Palm Coast, FL (December 15, 2021) After attending the National Drive Electric Week Orlando in late September 2021, Flagler Palm Coast High School math and computer science teacher Kevin Saint, and FPC senior and IB computer science student Dylan Long were so impressed with the city’s foresight and commitment to the electric and autonomous vehicle industry, the pair returned to Flagler to create the Sustainable Flagler club.

The co-founders hosted their first electric vehicle car show on Saturday, December 11th, and club members were on hand to talk tech with those interested in learning more about the evolution of electric vehicles.

Long gone are the early days of hybrids with a reputation for slow charging and short trips. Today’s electric vehicles are akin to hopping behind the wheel of a race car, ready to take a lap at the Daytona International Speedway.

Literally.

Owners offered a look at several Tesla models including the Model 3, Model X, and Model Y during the showcase.
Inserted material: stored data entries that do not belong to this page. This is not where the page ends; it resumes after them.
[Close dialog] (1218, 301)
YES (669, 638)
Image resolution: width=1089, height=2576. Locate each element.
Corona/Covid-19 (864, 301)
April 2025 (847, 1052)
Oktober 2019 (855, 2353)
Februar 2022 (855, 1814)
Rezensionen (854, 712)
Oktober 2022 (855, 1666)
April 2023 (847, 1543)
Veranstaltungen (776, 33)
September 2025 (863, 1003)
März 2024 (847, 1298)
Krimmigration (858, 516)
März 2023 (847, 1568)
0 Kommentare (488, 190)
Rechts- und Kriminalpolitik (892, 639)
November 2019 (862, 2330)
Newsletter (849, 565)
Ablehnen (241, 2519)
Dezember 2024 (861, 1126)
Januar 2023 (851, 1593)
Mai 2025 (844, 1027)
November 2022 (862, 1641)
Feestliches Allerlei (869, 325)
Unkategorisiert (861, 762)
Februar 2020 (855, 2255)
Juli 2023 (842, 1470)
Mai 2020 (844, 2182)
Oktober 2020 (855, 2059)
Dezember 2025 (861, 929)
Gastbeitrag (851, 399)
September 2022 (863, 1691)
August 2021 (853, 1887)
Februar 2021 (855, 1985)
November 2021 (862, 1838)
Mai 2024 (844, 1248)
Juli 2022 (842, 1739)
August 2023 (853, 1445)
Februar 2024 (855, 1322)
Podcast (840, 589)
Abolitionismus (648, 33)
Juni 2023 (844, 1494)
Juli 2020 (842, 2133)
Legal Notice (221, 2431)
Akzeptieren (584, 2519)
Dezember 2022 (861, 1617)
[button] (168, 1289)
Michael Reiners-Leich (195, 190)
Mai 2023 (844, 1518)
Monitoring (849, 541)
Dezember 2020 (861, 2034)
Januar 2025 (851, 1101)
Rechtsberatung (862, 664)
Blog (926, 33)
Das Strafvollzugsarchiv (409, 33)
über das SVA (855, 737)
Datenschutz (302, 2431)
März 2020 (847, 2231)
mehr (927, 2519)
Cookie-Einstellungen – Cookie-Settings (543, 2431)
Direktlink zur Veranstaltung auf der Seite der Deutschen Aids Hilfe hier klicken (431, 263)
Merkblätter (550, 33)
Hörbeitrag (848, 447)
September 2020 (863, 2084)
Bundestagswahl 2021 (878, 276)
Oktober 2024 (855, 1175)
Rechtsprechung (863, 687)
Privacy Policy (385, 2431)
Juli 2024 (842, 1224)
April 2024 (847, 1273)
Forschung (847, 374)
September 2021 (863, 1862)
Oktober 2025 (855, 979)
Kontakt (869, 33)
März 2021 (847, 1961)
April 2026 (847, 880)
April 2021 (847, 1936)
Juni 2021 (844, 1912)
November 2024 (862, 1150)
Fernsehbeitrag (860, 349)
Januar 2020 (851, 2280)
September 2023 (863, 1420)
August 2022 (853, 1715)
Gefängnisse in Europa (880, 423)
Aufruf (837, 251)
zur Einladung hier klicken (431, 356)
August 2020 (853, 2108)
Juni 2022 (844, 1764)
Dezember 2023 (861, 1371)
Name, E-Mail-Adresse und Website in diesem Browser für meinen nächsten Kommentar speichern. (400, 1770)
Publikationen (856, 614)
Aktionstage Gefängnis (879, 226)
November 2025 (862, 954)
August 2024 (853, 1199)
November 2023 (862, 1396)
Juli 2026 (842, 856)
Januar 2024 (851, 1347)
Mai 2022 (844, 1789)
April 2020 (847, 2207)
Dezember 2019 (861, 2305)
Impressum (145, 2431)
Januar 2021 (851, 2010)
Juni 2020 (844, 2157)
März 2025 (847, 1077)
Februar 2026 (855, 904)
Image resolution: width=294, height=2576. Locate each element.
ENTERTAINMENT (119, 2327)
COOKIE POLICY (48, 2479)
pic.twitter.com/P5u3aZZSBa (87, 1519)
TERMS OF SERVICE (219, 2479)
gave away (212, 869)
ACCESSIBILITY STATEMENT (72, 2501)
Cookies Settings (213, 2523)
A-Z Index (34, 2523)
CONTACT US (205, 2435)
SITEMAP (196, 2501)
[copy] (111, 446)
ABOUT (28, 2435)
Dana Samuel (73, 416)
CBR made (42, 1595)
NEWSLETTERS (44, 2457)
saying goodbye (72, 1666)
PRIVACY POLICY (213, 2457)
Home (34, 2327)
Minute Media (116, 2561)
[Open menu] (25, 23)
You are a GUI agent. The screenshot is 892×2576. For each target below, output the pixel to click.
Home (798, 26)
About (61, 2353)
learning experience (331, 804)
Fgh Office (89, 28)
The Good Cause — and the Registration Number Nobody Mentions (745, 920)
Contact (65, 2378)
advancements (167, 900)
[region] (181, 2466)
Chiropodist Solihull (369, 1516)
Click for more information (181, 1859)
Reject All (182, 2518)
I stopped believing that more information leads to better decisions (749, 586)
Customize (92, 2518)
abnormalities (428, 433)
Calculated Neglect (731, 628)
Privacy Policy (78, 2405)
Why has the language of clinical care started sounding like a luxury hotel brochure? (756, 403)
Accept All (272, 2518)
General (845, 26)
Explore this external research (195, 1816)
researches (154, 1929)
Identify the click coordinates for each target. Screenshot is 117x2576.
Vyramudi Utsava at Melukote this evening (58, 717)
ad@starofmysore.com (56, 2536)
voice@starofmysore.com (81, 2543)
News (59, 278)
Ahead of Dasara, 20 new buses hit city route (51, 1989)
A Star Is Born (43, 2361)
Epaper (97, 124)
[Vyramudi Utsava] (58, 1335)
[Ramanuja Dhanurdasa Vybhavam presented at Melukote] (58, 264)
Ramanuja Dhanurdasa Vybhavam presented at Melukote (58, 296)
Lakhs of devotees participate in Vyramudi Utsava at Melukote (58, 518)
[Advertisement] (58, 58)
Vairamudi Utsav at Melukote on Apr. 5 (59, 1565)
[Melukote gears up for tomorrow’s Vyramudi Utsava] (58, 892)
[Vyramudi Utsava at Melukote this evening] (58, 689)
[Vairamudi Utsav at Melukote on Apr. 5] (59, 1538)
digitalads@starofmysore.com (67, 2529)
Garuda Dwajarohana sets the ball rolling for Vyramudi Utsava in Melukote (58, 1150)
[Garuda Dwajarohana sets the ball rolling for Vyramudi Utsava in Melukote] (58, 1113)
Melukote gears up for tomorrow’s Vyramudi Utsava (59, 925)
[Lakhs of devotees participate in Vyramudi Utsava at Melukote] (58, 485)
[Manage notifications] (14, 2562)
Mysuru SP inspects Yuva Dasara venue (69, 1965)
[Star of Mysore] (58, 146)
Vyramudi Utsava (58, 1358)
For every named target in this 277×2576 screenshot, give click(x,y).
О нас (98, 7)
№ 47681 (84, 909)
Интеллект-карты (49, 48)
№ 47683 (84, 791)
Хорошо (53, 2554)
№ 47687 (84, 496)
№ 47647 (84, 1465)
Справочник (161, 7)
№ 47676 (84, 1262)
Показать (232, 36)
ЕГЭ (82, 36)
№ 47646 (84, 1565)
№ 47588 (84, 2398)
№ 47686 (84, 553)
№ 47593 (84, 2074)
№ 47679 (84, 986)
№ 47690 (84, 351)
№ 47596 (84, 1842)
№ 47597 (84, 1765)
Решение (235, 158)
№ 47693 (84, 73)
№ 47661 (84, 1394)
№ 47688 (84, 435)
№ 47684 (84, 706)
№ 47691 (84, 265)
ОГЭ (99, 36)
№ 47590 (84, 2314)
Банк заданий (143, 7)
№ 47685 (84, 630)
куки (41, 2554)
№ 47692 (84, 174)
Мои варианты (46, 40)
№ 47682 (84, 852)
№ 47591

Nick Klufas, a Palm Coast City Councilman and owner of a Tesla S Plaid – known as the fastest electric vehicle in the Tesla production fleet with 1020 horsepower, generously took attendees for a ride.

While no speed limits were broken, the sheer speed at which the vehicle accelerates is mind boggling, and that’s the point of the test ride. To shatter preconceived notions that electric vehicles are frumpy and slow.

“It’s the fastest production car ever made,” said Klufas.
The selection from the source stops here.